**THE TASK**
Using the article on patent boxes, decide whether each statement agrees with it, answering yes or no and quoting the exact words that settle it. 1. Sen. John Thune described patent boxes as fashionable in tax reform. 2. Rob Atkinson backs the retail sector's effort to close the tax-rate gap with tech industries. 3. No other developed country has adopted a patent box yet.

**GIVEN PASSAGE**
Lawmakers seeking progress on tax reform are considering a new incentive for innovation that would help companies that already pay comparatively little in taxes.
The preference, called a “patent box” or “innovation box,” essentially gives companies a tax break on income from their intellectual property, making it especially attractive to high-tech and pharmaceutical businesses.
{mosads}But while there’s bipartisan interest in patent boxes, congressional tax writers also acknowledge they face challenges getting the policy right, and the idea itself has a host of political obstacles.
Sen. John Thune (R-S.D.), one of the leaders of a Finance Committee working group on business taxes, called patent boxes “en vogue” and “kind of the latest thing” in tax reform.
But Thune, the No. 3 Senate Republican, also stressed there “are really serious questions we have” about patent boxes. “It’s more complicated than I think people think,” he said.
The pitch from patent box supporters is simple: The U.S. needs incentives to keep the technology and pharmaceutical jobs that policymakers have long prioritized, as well as to create new ones.
Companies have historically had a tax credit for conducting research. But other developed countries have already put patent boxes into place, leading advocates to insist the U.S. risks getting left behind in fields that rely on intellectual property.
“These companies are competing globally, and other countries are competing for them,” said Rob Atkinson of the Information Technology and Innovation Foundation. “If you end up giving the tax cuts to this kind of industry, there’s more competitive effects than if you just lower the rates for everyone.”
Sectors that pay higher effective tax rates, like retail, are seeking to bridge the gap with tech industries that pay a lower rate. But Atkinson called that idea foolish.
“I think computer chips are vastly more important than potato chips,” he said.
Lawmakers from both parties are taking an interest in patent boxes as they work to narrow their scope on tax reform negotiations, searching for an unlikely deal.

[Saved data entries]
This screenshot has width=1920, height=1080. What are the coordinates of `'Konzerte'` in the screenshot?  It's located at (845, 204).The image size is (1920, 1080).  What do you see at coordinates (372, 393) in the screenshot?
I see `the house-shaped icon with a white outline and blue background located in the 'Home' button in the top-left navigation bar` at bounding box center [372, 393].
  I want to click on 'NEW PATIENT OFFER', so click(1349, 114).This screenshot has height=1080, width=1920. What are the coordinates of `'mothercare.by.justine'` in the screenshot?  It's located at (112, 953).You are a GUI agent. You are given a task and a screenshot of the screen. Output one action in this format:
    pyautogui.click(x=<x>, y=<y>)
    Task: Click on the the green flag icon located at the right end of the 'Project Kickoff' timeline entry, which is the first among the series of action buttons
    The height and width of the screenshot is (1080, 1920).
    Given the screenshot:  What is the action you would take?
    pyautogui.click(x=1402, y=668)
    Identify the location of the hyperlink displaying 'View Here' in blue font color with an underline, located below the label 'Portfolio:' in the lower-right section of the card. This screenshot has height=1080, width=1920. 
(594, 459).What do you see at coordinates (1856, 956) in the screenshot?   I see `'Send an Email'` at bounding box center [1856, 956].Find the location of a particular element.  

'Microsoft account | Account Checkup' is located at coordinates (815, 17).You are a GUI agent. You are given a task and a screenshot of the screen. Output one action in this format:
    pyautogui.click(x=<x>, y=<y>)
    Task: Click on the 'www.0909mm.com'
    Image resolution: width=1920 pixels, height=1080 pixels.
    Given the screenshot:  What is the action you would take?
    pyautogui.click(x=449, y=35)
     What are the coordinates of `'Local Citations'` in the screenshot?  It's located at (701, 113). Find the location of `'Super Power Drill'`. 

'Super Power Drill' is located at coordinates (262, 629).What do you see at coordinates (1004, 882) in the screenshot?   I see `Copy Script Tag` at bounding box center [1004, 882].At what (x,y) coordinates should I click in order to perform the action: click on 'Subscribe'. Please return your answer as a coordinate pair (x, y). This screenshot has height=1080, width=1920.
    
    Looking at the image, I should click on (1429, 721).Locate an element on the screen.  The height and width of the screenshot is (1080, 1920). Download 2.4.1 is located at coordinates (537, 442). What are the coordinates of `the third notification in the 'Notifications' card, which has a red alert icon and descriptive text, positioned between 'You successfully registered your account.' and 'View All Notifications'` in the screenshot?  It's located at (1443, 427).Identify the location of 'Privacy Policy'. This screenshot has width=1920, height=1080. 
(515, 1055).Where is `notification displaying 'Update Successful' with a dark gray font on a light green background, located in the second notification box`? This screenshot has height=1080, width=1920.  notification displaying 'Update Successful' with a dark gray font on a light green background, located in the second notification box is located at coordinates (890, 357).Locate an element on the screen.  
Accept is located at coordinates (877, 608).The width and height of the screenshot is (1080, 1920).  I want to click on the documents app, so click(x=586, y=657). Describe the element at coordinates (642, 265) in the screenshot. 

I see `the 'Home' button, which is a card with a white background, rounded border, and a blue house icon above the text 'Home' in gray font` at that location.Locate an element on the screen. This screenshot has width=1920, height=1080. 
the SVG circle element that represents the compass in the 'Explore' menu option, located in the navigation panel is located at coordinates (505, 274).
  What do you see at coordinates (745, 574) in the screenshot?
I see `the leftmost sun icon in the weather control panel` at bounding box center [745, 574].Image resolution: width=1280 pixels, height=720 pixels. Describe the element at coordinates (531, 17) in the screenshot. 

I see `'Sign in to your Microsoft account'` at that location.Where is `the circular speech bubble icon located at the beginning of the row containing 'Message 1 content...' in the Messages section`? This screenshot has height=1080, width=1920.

**SOLUTION TO THIS TASK**
1. Yes: "called patent boxes “en vogue” and “kind of the latest thing” in tax reform."
2. No: "But Atkinson called that idea foolish."
3. No: "But other developed countries have already put patent boxes into place"